In Seattle there are a large number of bookstores, used and new alike. But by far, my favorite is Twice Sold Tales. Settled into the Capital Hill area of Seattle, you could not ask for a used bookstore with a more eclectic collection of materials or a more eccentric setting. This is not your mass produced, corporate owned, bourgeois, bookshop. This is one of those rare little “hole-in-the-wall” places that, if you are lucky enough to stumble upon, you will immediately fall in love with and find yourself coming back time and time again.
When you first enter the old brick building, you cannot help but notice how absolute full of books this store is. The store is literally stacked floor to ceiling all the way up to the door, which doesn’t even open all of the way because there is a massive bookcase (full of discount books) that runs the entire length of the entryway, thus beginning the veritable labyrinth of books that is the store.

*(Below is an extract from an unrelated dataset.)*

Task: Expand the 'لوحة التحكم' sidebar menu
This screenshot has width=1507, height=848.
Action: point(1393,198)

Since fairytales and folktales are my favorite, I usually try to make a beeline to the mythology section. I say try because I often get lost; there are just so many twists and turns. However, even if I am lucky enough not to lose my sense of direction it is still at best only a fifty-fifty chance as to whether or not I will make it all the way to the mythology section. This is mostly because it is extremely easy to become distracted by all sorts of unexpected treasures along the way.

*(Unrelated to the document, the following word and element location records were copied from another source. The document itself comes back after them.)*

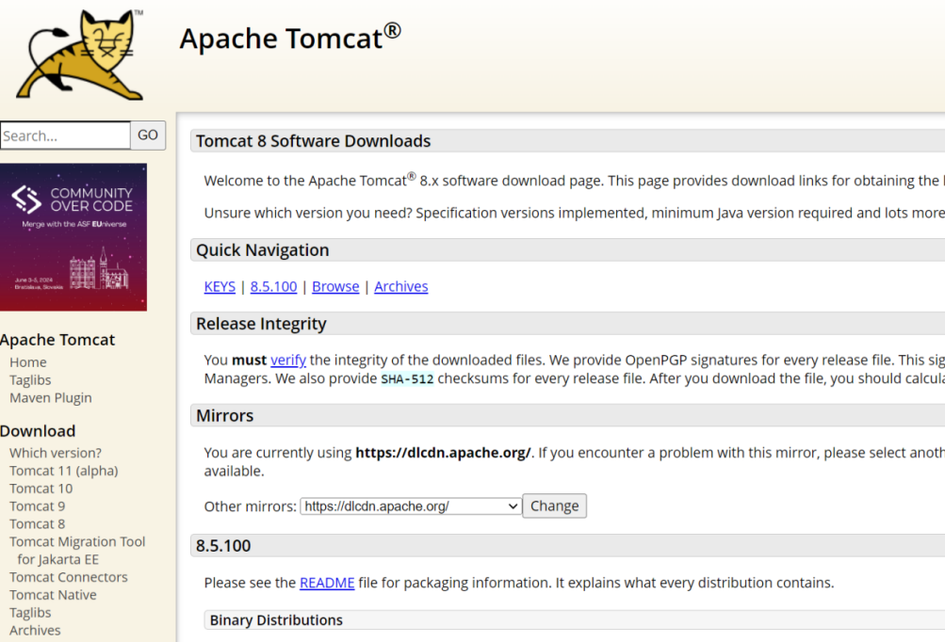Open the Tomcat Native sidebar link
The width and height of the screenshot is (945, 642).
53,595
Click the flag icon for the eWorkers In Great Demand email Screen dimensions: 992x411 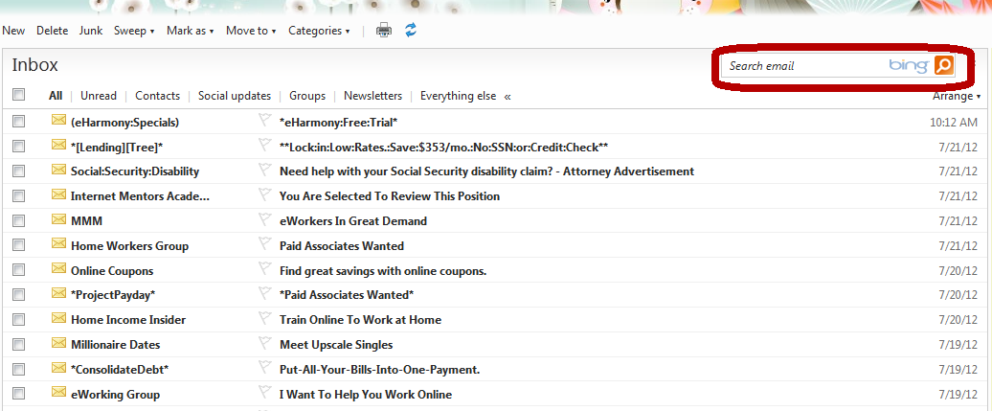point(264,220)
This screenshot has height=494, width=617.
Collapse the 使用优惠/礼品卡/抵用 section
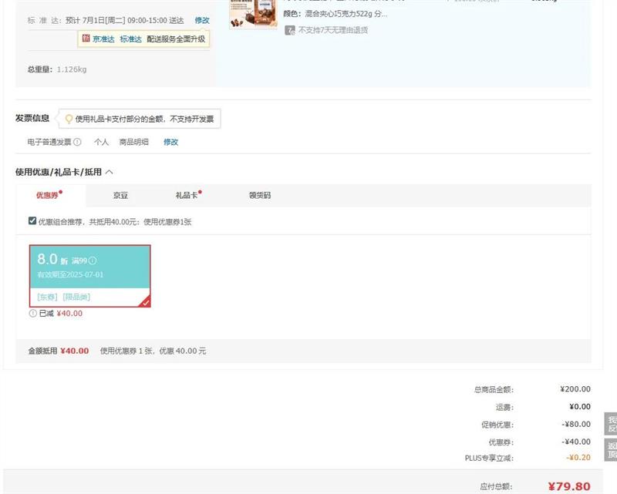coord(109,173)
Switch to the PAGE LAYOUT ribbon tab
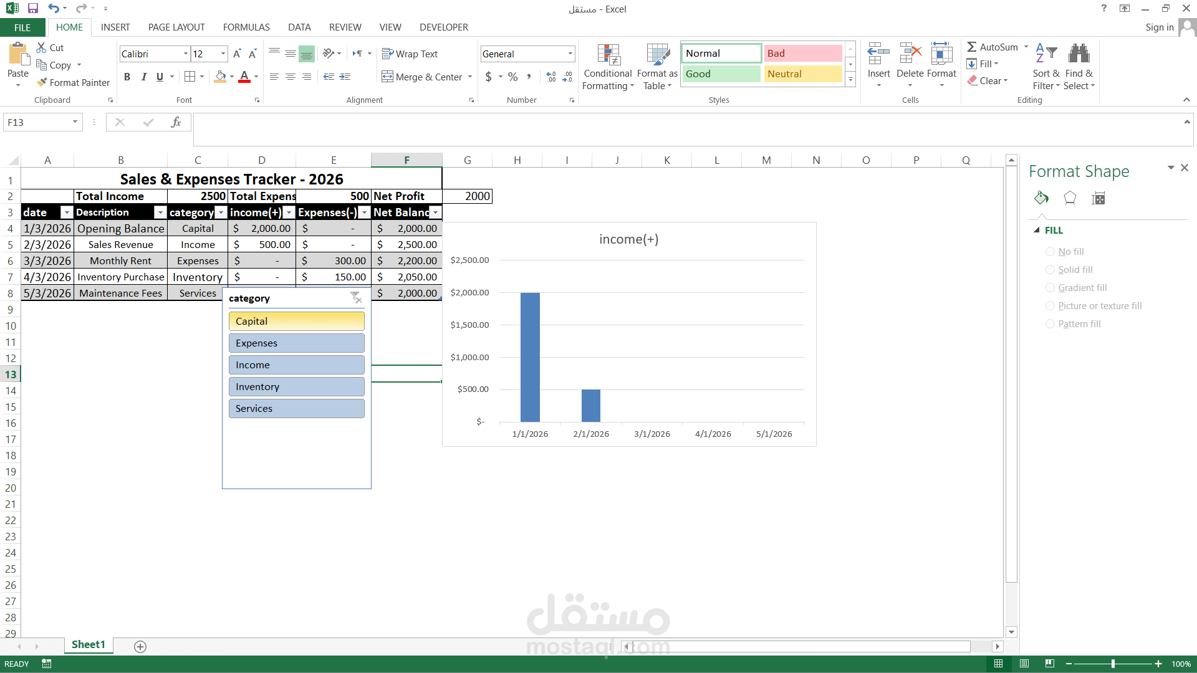 click(x=176, y=27)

However, what truly makes this store special are the people who work there. This is a store run by truly passionate readers. If you ask for a recommendation, I heartily suggest that you have a notebook and good walking shoes on, because the woman who runs the place is going to give you a workout. For example, on my most recent visit to Twice Sold Tales with the family, I observed the owner helping a young man who had expressed a vague interest/desire in dystopian novels. Half an hour, no less than 6 recommendations (ranging from classics to modern publications), and at least three laps of the store later the young man stood overwhelmed by the sheer volume of information he had been given to process. It was spectacular to observe this eruption of information come forth. Especially, because this woman was so excited about what she was talking about, and so pleased to be sharing it. It was such a refreshing change from the type of help one observes in the standard chain book stores: where they may (by corporate policy) be required to escort you to the area of the bookstore your query pertains to, but aren’t so forth coming with recommendations.

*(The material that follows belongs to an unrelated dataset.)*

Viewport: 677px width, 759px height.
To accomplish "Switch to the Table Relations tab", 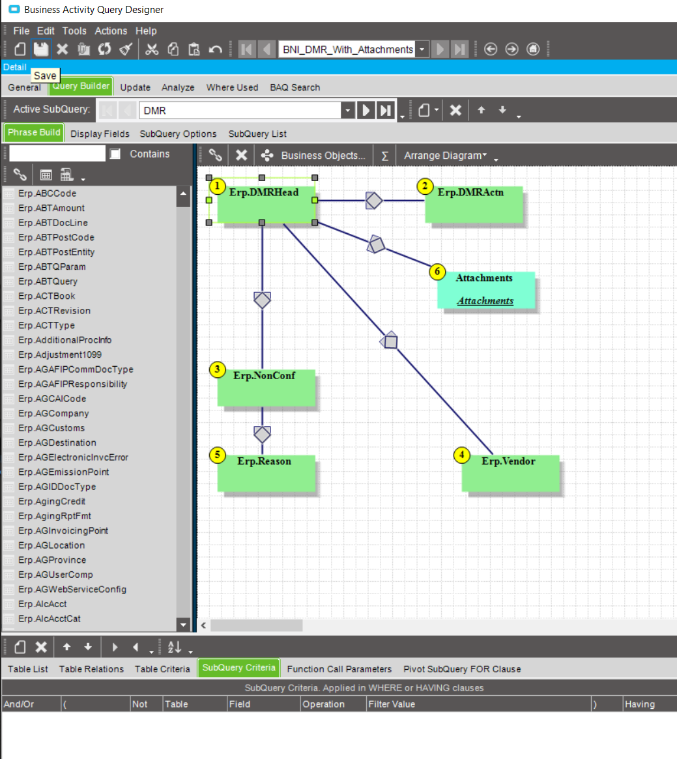I will click(x=91, y=669).
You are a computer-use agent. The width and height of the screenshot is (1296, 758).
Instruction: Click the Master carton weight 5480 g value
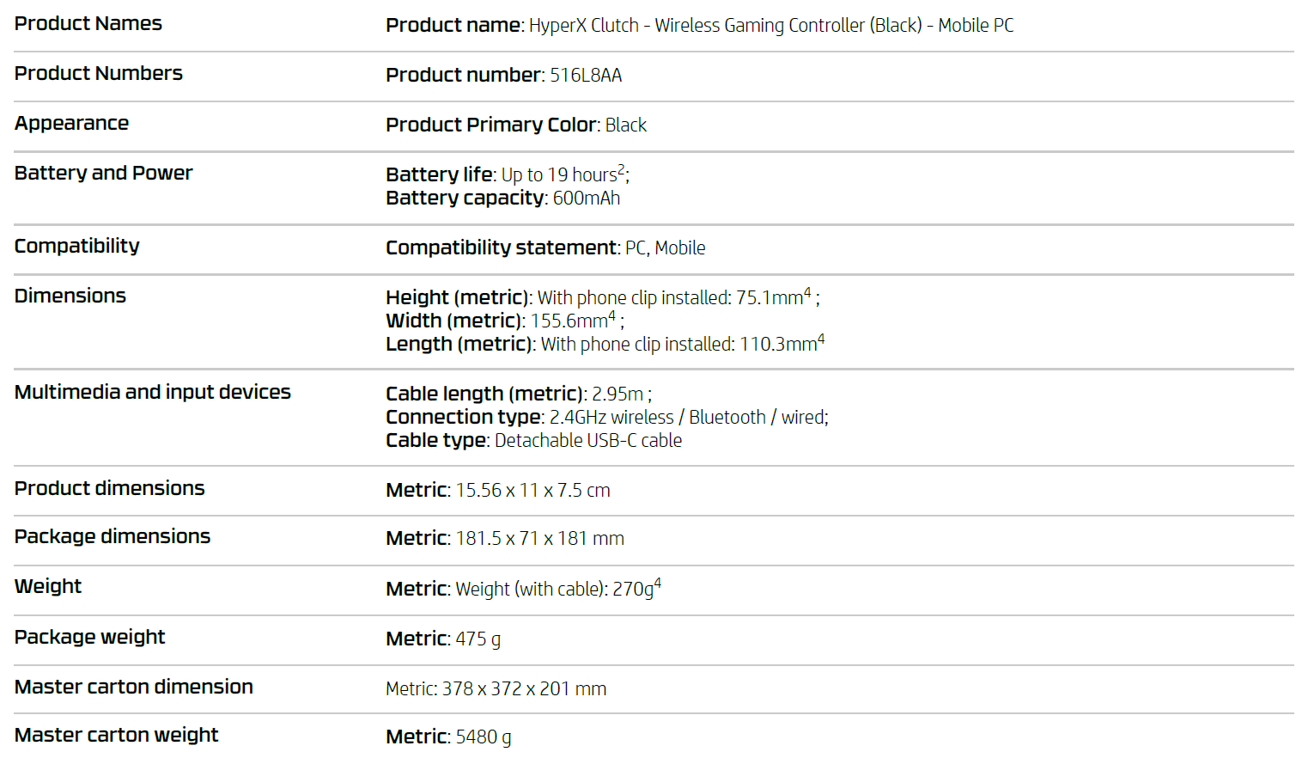pos(484,737)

Finally, I would be remiss if I did not mention that while the store may be owned and operated by humans, it is very clearly run by cats. How many exactly, I am not sure. But the kitties have full run of the book store and can often be found lounging up against great works of literature, under carts, on top of bookshelves, and occasionally even using the scratching posts and cat towers that are provided for them throughout the store. It gives the store a homey touch that only adds to its unique and quirky character – even if it does wreak havoc on my allergies.